In the records, each line holding "Select" must be reported.

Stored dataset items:
^^^^^^^^^^^^^^^^

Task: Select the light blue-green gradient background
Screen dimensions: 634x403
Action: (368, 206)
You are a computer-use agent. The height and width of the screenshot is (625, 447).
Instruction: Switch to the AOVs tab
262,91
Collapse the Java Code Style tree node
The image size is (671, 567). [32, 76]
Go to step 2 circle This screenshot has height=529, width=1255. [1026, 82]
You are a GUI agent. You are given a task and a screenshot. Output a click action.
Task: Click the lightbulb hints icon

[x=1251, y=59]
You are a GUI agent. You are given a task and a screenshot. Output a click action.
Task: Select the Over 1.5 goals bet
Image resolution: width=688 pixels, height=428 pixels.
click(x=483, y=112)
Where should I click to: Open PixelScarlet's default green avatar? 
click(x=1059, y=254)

^^^^^^^^^^^^^^^^

Answer box:
Task: Select the light blue-green gradient background
Task: Select the Over 1.5 goals bet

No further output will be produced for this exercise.